▸ Data for the task
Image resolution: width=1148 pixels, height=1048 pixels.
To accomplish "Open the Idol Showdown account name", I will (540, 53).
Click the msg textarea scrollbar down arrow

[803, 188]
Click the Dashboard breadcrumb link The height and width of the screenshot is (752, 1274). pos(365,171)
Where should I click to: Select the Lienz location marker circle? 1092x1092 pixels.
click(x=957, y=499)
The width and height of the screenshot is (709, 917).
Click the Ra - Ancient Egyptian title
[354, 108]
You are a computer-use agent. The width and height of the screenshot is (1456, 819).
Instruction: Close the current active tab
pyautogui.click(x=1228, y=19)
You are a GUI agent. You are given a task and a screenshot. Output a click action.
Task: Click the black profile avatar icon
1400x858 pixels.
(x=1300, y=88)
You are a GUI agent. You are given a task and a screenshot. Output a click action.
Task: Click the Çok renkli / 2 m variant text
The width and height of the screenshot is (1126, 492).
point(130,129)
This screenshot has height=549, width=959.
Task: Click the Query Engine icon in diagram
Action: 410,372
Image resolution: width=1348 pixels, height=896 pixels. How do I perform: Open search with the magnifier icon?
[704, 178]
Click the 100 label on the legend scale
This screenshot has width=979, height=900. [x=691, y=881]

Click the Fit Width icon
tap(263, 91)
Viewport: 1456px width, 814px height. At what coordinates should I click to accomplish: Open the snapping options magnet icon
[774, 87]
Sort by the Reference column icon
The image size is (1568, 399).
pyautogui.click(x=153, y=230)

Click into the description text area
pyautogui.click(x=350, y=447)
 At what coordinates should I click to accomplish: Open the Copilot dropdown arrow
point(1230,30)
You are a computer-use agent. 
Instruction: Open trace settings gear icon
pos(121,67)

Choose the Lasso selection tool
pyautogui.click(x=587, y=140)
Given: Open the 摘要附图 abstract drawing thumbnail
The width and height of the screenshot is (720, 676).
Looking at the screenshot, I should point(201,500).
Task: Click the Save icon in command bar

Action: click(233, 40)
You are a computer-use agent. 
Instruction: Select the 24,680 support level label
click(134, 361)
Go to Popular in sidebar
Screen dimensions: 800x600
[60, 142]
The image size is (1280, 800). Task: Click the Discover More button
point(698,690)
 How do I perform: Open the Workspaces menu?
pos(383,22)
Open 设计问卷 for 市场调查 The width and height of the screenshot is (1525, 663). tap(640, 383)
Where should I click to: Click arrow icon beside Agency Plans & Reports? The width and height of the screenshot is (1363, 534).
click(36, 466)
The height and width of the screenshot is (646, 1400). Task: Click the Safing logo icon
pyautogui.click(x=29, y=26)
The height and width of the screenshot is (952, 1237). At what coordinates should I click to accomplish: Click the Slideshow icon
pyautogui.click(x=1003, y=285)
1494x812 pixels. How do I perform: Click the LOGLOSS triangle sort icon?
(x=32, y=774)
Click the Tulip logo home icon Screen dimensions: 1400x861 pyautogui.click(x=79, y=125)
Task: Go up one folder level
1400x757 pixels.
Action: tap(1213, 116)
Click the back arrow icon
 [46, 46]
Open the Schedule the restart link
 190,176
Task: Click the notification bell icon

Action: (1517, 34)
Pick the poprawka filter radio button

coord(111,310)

▸ What to work on
Copy the entries above word for word, starting with the line that contains "Given: Open the" and going on through the line that contains "pyautogui.click(x=1003, y=285)", both ends included.

▸ Response for this exercise
Given: Open the 摘要附图 abstract drawing thumbnail
The width and height of the screenshot is (720, 676).
Looking at the screenshot, I should point(201,500).
Task: Click the Save icon in command bar

Action: click(233, 40)
You are a computer-use agent. 
Instruction: Select the 24,680 support level label
click(134, 361)
Go to Popular in sidebar
Screen dimensions: 800x600
[60, 142]
The image size is (1280, 800). Task: Click the Discover More button
point(698,690)
 How do I perform: Open the Workspaces menu?
pos(383,22)
Open 设计问卷 for 市场调查 The width and height of the screenshot is (1525, 663). tap(640, 383)
Where should I click to: Click arrow icon beside Agency Plans & Reports? The width and height of the screenshot is (1363, 534).
click(36, 466)
The height and width of the screenshot is (646, 1400). Task: Click the Safing logo icon
pyautogui.click(x=29, y=26)
The height and width of the screenshot is (952, 1237). At what coordinates should I click to accomplish: Click the Slideshow icon
pyautogui.click(x=1003, y=285)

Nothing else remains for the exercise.